Obviously, when that show’s not on then I’m working on another show. For example, today, I’ve been doing all the paperwork to get ready for the technical which is on Sunday for a new triple-bill ballet that’s coming in.

Is your job similar to something that you would experience outside in more regional theatres?
Yes, the opera house is essentially a very large and very quick version of what you get outside.

Outside you tend to put a show on, it sits there, you tech it, rehearse it and focus it. We just do it all in a really short space of time. Essentially, it is just the same thing. You still have people not standing in their light, you have to get your focuses right and things like that.

Although we rotate, my job, when I’m in charge, is to stand in the middle and make sure the focuses are the in the right places for those acts so that we can re-create what the lighting designer originally intended for the show. If I’m not in charge, I’m in the wings, supervising what’s happening to make sure that everything goes right. It’s such a big place that each side of the stage is a department on its own.

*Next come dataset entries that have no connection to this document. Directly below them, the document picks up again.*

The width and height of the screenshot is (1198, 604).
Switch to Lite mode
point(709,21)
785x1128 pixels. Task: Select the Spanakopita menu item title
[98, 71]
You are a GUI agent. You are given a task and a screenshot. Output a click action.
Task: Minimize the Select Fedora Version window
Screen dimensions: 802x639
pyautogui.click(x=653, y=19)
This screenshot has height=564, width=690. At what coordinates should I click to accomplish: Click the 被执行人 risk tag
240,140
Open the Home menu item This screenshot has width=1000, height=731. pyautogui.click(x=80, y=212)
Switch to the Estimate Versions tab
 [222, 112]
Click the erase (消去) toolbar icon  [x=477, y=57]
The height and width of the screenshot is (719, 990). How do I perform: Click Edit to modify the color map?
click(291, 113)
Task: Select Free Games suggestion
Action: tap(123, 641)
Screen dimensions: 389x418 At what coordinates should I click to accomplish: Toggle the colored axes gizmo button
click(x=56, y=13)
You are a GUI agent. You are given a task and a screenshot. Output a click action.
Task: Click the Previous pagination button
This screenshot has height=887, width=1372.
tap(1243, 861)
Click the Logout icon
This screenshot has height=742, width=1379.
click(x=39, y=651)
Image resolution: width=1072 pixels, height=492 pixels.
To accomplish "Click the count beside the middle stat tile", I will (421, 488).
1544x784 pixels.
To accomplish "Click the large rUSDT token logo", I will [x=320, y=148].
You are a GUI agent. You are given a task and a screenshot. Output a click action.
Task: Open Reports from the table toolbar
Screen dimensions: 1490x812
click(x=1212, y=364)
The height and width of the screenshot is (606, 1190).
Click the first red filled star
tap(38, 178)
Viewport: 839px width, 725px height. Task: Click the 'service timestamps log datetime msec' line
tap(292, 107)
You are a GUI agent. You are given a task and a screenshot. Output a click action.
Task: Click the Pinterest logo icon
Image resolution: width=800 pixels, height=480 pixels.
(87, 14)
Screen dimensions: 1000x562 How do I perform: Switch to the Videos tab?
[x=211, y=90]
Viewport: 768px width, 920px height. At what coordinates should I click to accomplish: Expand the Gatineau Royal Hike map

Do you still manually move lights too?
It’s 50:50, we still use moving lights a lot but, again, they take a lot of time to programme and get right so it’s quite time-consuming to use moving lights. Especially if you’ve got a set like us which is constantly changing. So we have a good 50:50 mix of good old generic-style lanterns that are hand-focused and they’re the ones that I’m making sure that they’re in the right place.

The moving lights are plotted into Presets on the Sundays Technicals and during rehearsals and they should, hopefully, come up into the same position as long as they don’t develop faults, which they do occasionally!

Who do you communicate most on a day-to-day basis?
It’s an interesting job, in the way that it works, because one of us is in charge, one of us on each side and we tend to be solo workers within a team. There’s quite a lot of independent responsibility.

I suppose, on a daily basis, as a small team, we communicate the most because we know what’s going on. We’re working together to achieve an aim but there’s also 11 electricians on stage that are also helping to put the show on.

We communicate with the daily team to check the focuses and what we’re going to achieve for that day and what’s going to go up. And, on the other side, we talk to the lighting designers about what they want and what their aims are; and the lighting managers, who facilitate that between them and us.

It’s a very sociable job. There’s a lot of talking!

Is there a most challenging show you’ve done?
There have been some pretty challenging ones! Alice in Wonderland was challenging in that there were so many scene changes going on in that show. The choreography of the movement off-stage – to try and get the different pieces of scenery and lighting on – were in my opinion, almost as impressive as what was going on on-stage. It’s a great show to work on.

What sort of advice would you give to people wanting to start in theatre? What attracts you to somebody wanting to work in the theatre in terms of their ability or attitude?
You have to really enjoy the theatre to want to work in it. It is a bit of a lifestyle as well as a job. A passion. I was one of the fortunate few that came through without technical theatre training and worked through the smaller venues to get into the larger venues. I think these days, it has evolved a lot. It has become more of an dedicated career path.

There are a lot of courses and colleges you can go to which do give you excellent training and will definitely give you a boost. Places like Central, RADA and Rose Bruford to name a few do good courses in technical theatre. Just get out there as well and get some experience in local theatre and volunteer in places. I think that’s the best way in.

I think it’s probably the same for any job everywhere. People like people who are enthusiastic, work hard and don’t just watch other people work, even if you don’t know what to do, join in and try and help.

One of the biggest rules, here, is don’t be late. Never miss a cue, never be late for work without good reason. Just be a polite and positive person and that goes a long way to helping you get through things.